Procter & Gamble (NYSE: PG) has been in the news a lot recently due to the ongoing struggles taking place at the board level. Basically activist investor Nelson Peltz of Trian Fund Management wants a seat on the board so he can push for changes in how the firm is run. Without going into too much detail the whole episode has descended into a rather unedifying spectacle as both sides contest the outcome of the recent shareholder vote.
Though I’m skeptical of the short-termism that often accompanies activist investors such as Peltz he does have a point in some of what he says. That said it’s also important to dismiss some of the hyperbole surrounding the company. In various articles I’ve seen its plight compared to that of other current and former blue chip giants such as General Motors, General Electric, Kodak and IBM. Now, as far as I can see, the only real connection between any of those companies and Procter & Gamble is that they are American and have also gone through rough spells down the years. The comparisons with Kodak and General Motors seem particularly over blown to me. In the case of Kodak its profit center literally became obsolete because of new technology. As for General Motors, well, it operates in a cyclical industry which is notorious for being both capital intensive and not earning its cost of capital.
Procter & Gamble, on the other hand, is almost the complete opposite. Are brands like Tide, Head & Shoulders and Gillette at risk of becoming obsolete any time soon? Not likely. Furthermore, the company’s earnings power is still incredibly strong, churning out gobs of cash year in, year out. Personally I can live with a rough patch when the underlying business is still throwing off a 15% free cash flow margin and 15% returns on capital.
The issues here seem to revolve around growth, market share and corporate culture. A decade ago Procter & Gamble was bringing in around $3.05 per share in net profit. In the company’s 2017 fiscal year that figure came in at around $3.70.
Now I wouldn’t necessarily bat away earnings growth that can only match inflation – even if it is over a decade or more.
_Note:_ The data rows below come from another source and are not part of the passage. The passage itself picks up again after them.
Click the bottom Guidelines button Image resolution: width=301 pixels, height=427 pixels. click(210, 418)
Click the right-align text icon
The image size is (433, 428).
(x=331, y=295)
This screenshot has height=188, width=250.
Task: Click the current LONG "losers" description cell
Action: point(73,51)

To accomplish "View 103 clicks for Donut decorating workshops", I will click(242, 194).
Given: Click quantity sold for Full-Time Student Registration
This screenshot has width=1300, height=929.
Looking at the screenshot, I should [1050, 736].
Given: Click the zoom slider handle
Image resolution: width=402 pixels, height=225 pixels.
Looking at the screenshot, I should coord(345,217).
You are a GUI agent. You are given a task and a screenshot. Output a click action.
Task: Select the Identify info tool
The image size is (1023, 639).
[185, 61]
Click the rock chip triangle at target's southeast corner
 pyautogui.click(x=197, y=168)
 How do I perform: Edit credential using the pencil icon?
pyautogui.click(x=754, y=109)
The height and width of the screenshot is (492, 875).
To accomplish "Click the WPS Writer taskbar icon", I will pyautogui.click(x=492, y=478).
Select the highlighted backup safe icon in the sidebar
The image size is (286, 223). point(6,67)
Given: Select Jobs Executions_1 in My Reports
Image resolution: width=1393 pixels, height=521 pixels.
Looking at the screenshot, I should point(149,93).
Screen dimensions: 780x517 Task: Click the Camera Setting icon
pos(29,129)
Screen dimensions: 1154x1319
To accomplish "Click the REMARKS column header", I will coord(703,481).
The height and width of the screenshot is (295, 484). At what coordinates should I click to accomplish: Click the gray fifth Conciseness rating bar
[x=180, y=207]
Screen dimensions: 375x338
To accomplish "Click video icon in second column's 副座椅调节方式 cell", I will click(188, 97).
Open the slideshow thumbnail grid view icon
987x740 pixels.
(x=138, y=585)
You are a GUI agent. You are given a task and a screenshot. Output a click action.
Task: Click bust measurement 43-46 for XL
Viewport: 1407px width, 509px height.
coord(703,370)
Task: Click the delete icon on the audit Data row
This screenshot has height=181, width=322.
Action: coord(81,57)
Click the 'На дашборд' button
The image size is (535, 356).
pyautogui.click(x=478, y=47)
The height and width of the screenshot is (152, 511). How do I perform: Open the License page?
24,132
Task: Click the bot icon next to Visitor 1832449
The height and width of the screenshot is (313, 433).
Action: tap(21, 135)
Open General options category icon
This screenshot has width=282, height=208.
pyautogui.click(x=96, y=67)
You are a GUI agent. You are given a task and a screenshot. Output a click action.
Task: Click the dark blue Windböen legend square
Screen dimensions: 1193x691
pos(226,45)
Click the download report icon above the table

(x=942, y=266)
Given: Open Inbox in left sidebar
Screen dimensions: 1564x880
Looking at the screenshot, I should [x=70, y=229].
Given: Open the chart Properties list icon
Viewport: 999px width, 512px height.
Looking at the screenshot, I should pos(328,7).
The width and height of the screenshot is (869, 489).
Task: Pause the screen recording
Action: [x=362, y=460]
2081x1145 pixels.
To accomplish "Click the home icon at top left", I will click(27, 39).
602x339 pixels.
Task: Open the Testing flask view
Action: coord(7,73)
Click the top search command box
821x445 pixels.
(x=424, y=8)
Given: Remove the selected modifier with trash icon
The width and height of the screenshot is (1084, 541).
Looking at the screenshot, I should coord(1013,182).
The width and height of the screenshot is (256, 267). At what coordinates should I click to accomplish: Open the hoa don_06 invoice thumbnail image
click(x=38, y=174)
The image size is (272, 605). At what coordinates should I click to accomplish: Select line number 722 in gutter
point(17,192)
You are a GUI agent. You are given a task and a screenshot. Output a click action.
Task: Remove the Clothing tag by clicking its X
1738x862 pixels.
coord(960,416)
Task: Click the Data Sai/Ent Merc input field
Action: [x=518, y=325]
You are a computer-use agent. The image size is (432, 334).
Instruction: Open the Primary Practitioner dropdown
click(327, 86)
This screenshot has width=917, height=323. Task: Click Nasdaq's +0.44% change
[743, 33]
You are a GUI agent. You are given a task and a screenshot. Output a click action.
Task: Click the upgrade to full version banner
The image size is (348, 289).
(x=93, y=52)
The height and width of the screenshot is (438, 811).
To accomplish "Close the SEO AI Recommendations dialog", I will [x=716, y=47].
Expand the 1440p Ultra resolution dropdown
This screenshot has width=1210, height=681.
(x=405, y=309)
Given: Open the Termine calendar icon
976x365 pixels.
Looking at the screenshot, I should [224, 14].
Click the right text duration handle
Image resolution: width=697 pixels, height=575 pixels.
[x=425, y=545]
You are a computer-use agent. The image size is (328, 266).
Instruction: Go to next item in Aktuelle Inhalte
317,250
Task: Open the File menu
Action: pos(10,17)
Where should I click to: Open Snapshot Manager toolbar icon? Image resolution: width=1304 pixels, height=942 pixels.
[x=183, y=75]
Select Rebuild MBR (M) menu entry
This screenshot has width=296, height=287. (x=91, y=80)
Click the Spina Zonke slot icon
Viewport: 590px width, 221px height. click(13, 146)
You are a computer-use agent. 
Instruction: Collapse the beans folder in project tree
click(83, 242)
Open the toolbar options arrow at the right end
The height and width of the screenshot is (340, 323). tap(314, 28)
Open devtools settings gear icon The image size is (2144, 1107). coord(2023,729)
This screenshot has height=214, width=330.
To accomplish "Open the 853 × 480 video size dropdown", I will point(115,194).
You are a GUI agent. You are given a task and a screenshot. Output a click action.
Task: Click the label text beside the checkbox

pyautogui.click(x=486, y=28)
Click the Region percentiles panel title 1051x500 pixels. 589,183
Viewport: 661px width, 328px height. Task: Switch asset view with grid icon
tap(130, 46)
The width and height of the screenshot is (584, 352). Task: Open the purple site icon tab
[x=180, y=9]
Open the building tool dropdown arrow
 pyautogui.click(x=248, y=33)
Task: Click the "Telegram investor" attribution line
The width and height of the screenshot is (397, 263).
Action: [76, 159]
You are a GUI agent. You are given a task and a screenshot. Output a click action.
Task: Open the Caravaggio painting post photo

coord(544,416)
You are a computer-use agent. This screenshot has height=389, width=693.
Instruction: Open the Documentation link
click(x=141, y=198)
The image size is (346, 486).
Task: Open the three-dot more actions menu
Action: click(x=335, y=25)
I mean imagine if you had to rely on P&G income to fund your lifestyle. Let’s also assume that income growth will track earnings growth, which is kind of a given in the long-run. Would it be the worst thing in the world if all that investment did was maintain your standard living? Probably not. The problem is that over the same period of time the company has reduced its share count by around a fifth. In other words there’s basically zero organic growth going on here.
So how does the company get back to growing? It’s a tough one given the company’s size and the fact that many of its products are less sticky in terms of pricing power than other defensives (e.g. tobacco). One of the recurring themes of the past few years has been P&G’s inability to match volume growth with pricing gains. When you walk into your local grocery store it’s not hard to see why: the brands are very expensive relative to generics. Now with a lot of consumer products that fact makes no difference whatsoever. Coca-Cola is a good example, as are cigarettes. Unfortunately for P&G a bunch of its products (e.g. washing up liquid) tend to suffer more against generic competition.
In terms of fixing that then concentrating on innovation and advertising would be a good place to start, and in fairness management have made some good strides in getting to grips with things. For example, the plan to sell-off lower margin brands was the right one given the net result is a simpler and more profitable underlying business. Ultimately though this is probably where the corporate culture issues come in and where I’d like to see things shaken up a bit. For example there’s a great quote from former CFO Clayton Daley on the insular hiring culture that sees few outsiders reaching top management:
The company must hire senior line management from the outside. If your beauty line has been suffering for a decade, why wouldn’t you want to get someone from L’Oréal or Unilever?
It’s kind of hard to argue with that. I mean L’Oréal has increased earnings per share by 113% over the past ten years. Unilever has done so by around 50%. The latter has also taken a fairly big bite out of P&G’s Grooming segment (of which the crown jewel is the Gillette shaving brand).
The biggest headwind as I see it though is the current valuation. As it stands Procter & Gamble shares are trading at 21x estimated 2018 earnings. Now for anyone who’s built a large position in P&G stock over the years I don’t think that really matters. You get to just sit back and collect what is probably a fairly meaty dividend yield on cost. Given the company has paid a dividend in every year since 1890 I don’t think long-term holders will be sweating it too much. The situation is different for anyone on the outside. Unless you’re outlook is an exceptionally long-term one then it’s going to be hard to make the numbers work when you’re looking at best case growth scenarios of inflation plus one or two percent.